Adoptar un enfoque sin presión ni juicio

En este enfoque no es importante saber desde qué espacio venimos, sólo es importante aprender a reconocer lo que sucede. No importa si nos estamos protegiendo o estamos sintiendo; si estamos actuando o nos encontramos en nuestra energía; si estamos centrados o reactivos, cerrados o reactivos, cerrados o abiertos. Lo importante es que empecemos a intimar con nosotros mismos, pues cada estado, cada reacción, tiene una razón. El enfoque aquí es el de validar el paquete entero, dándonos espacio y aceptación. En esta atmósfera sin presión ni juicio conseguimos sanar, y todos los sentimientos enterrados afloran a la superficie de manera natural.

Por eso es preciso que las aspiraciones, sentimientos y necesidades sean analizados previamente si se quiere llegar a la verdad de Dios. De no hacerlo así lo que se encuentra no es Dios sino una subjetiva proyección de Dios. La vía espiritual de la contemplación y unión con Dios pasa por el análisis de nuestros pensamientos y deseos. La conciencia de la propia vulnerabilidad es un método muy útil para llegar a la conclusión de la propia incapacidad para mejorarnos a nosotros mismos.

Las lágrimas por los pecados eran para los antiguos monjes expresión de una profunda experiencia de Dios. En este sentido escribe Isaac, el Sirio:

El que es capaz de reconocer sus pecados es más grande que el que por su oración resucita a un muerto; el que durante una hora es capaz de lamentarse y llorar los errores de su vida es más grande que el que imparte sabias lecciones sobre el universo; el que reconoce sus debilidades es mayor que el que tiene visiones de ángeles; el que sigue a Jesús en soledad y compunción es más admirable que el que provoca incendios de entusiasmo con su palabra en las iglesias.

Cada uno tiene su propio proceso individual de curación. Esta curación implica dejar al descubierto material reprimido en nuestro inconsciente para redescubrir nuestra perdida vitalidad. Implica ponernos en contacto con nuestro perdido amor por nosotros mismos y nuestro anhelo de Dios o la unidad, nuestro anhelo de reconectar con el todo una vez más. Es importante que le permitamos a nuestro proceso individual desarrollarse en su propia manera especial.

El pecado entendido como vivir desde el personaje

Entiendo que el hablar de pecado es algo que a algunos puede resultarles un poco fuera de lugar.
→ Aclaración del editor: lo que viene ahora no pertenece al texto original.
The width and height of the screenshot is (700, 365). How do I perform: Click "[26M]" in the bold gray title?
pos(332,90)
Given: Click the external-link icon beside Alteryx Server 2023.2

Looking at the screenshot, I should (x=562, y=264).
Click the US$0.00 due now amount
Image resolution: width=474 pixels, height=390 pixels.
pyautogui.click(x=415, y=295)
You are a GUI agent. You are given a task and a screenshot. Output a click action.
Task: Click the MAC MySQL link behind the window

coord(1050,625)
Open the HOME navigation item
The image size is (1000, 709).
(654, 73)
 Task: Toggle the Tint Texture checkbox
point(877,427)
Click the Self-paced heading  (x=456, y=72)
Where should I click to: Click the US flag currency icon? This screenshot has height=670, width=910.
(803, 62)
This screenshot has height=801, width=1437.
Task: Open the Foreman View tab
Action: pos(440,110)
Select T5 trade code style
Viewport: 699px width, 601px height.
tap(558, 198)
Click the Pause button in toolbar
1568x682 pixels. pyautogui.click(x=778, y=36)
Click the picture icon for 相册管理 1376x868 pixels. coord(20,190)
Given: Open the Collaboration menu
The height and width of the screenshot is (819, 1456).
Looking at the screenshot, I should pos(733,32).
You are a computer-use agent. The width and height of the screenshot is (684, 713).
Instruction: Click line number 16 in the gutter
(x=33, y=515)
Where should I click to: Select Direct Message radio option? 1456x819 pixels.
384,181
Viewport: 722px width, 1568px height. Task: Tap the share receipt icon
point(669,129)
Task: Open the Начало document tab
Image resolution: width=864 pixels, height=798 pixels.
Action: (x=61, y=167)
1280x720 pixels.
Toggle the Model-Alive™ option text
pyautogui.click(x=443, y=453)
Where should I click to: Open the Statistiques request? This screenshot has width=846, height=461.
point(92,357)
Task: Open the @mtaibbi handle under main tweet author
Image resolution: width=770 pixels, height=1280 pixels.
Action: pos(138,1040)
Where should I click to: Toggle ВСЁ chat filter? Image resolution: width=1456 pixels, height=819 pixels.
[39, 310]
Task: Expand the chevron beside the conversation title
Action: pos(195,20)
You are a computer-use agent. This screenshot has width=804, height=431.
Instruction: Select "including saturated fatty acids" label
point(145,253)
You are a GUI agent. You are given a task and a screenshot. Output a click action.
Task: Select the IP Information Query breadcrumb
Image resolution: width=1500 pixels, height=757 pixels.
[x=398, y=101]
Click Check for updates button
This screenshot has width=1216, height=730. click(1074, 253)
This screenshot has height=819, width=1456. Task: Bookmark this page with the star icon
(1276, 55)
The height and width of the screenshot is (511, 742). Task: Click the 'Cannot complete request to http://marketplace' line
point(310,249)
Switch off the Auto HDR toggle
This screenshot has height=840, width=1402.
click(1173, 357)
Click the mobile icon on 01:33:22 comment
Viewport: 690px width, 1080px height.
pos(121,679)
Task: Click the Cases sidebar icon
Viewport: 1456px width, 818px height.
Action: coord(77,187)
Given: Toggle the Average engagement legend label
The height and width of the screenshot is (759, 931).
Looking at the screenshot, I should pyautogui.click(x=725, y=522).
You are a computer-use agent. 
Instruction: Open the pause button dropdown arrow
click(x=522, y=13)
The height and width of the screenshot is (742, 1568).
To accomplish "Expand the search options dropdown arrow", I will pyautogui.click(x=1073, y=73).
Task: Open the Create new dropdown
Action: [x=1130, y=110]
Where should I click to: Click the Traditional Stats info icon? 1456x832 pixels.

Sin embargo -quizás en otro registro-todo esto de lo que venimos hablando tiene que ver con el asunto de lo que llamamos pecado, que en definitiva me conduce a “hacer lo que no quiero, y lo que quiero no lo hago”. El pecado es la compensación de los sentimientos de indignidad que se encuentran en la capa de la vulnerabilidad, y que se orientan hacia la capa de protección, hacia el personaje, haciéndonos vivir en la falsedad. La experiencia de la salvación es la rendición, la entrega de dicha vulnerabilidad al Amor Incondicional de Dios. Por eso, podríamos hablar de la ambivalencia de la vulnerabilidad: Donde abundó el pecado, sobreabundó la Gracia. Es decir, lo mismo que es causa de pecado, es causa de salvación al conocer el Amor Incondicional que Dios nos tiene.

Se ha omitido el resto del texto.